Darcy illustrates the ballad “Cold Blows the Wind” in her scratchy, faux copper plate style, a story about a young woman’s devotion to her lover’s grave. In “Secret Language of Flowers,” Darcy personifies the character of flowers as young women with a particular trait. [For instance, the “apple thorn” is personified by a wavy-haired vixen with “deceitful charms.”] Sailors get the erotic treatment in “The Boys of Summer,” and Darcy illustrates love “Spells.”

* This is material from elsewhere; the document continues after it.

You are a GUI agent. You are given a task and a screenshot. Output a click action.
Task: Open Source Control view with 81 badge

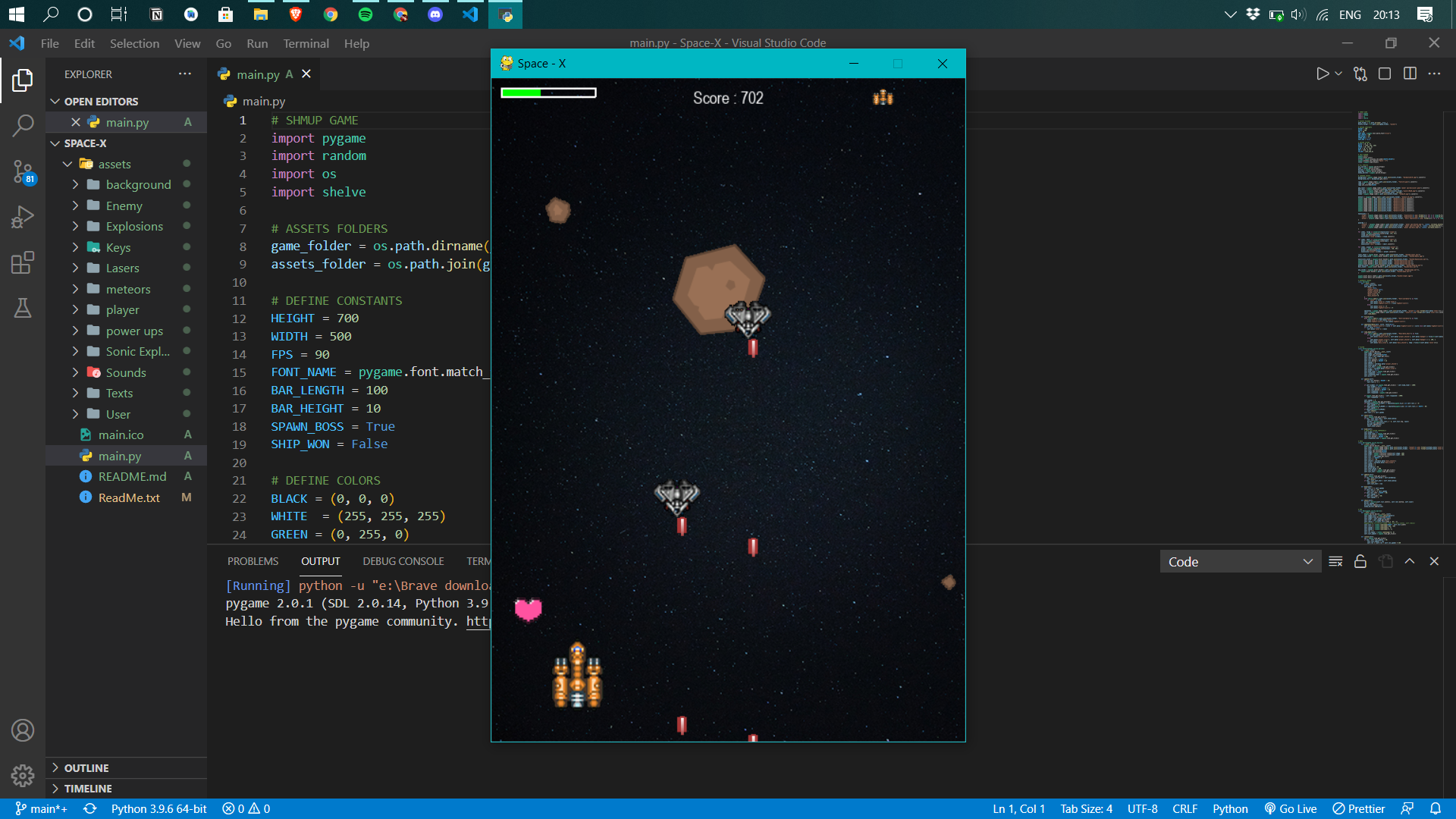(x=23, y=171)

If Melinda Gebbie jammed with Richard Sala, then, the result might be this Trina Robbins/Ed Gorey-ish collection of peculiar comix odds and ends. Magic, myth, autobiography, and lyrics meets in such an unusual way that makes it hard to describe Dame Darcy’s comix. Gothic, Victorian, and weird Charles Addams might do, but regardless, Meat Cake continues to be a beautiful comic book series that I refuse to miss.